Probably in response to the turn of the weather, the sight of free-flowing water in the nearby creek (which, incidentally, never did flood beyond a few empty fields, downstream of us!), and the recent visit to MN, I was struck with the urge to set up and tie at least a couple of flies, today.
Nothing unusual, but good to feel the tug of the thread and the roll of fibers between the fingers.
This was a pair of #12 Parachute Adams, with the following components:
- Hook – #12 Dry Fly 1xF and wide gape
- Hackle – #12 Rusty grizzly
- Body – Amber (with a touch of brown) Super Fine dubbing (from the dispenser box)
- Tail – Rusty barred feather fibers from a Bugger Pack feather
- Parachute Post – White calf hair
Start with the hook firmly fixed in the vise. Sorry about the unclean image edges. For some reason, WordPress is failing to actually display the edited versions of pictures, even after repeated updates…hmmm…
Thread started a bit behind the eye, then wound back to form a foundation to the beginning of the bend. As I often do, a small bump, there, to help keep the tail elevated.
A couple of dozen fibers from one of the Bugger Pack feathers, pulled, lined up, and tied in at the base of the tail.
Trim the ends, tie them down, and wrap forward to the eye, then back maybe 1/4 of the length.
Calf hair cut, stacked, lined up (tips forward), then tied in at that 1/4-1/3 point.
Wrap to a neat post, then turns to the base of the tail.
Dub from the tail, forward. Thickening as you head to the base of the post.
Tie the trimmed base end of the hackle to the shank of the hook, then a few turns up the post, followed by wrapping back down to the shank and dubbing forward. Once that cone is set on the nose, two quick turns back to the base of the post.
Six wraps of the hackle, then whip finish on the base of the post. I did one turn over the hackle, one under, then another over, before whip finishing to lock it all in.

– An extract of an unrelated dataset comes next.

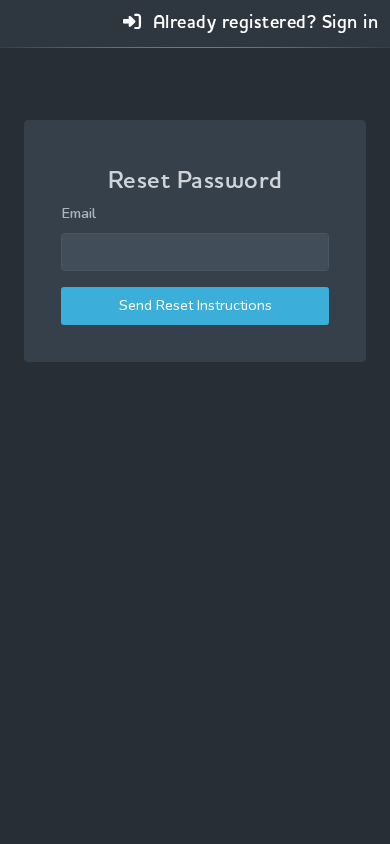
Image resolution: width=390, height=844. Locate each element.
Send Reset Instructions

Trim the rest of the hackle loose, stray fibers, and the thread. Good drop of head cement on the threads where you cut it loose, and you are done.
The first one seemed a bit disorganized, but the second came together a bit more quickly and in better order.
I decided not to trim the post hairs, just yet. Let’s see how my vision does on the water, before I take away some of that flash of white!
Looking forward to getting back on the rivers. 55 days, 7 hours, 22 minutes to go!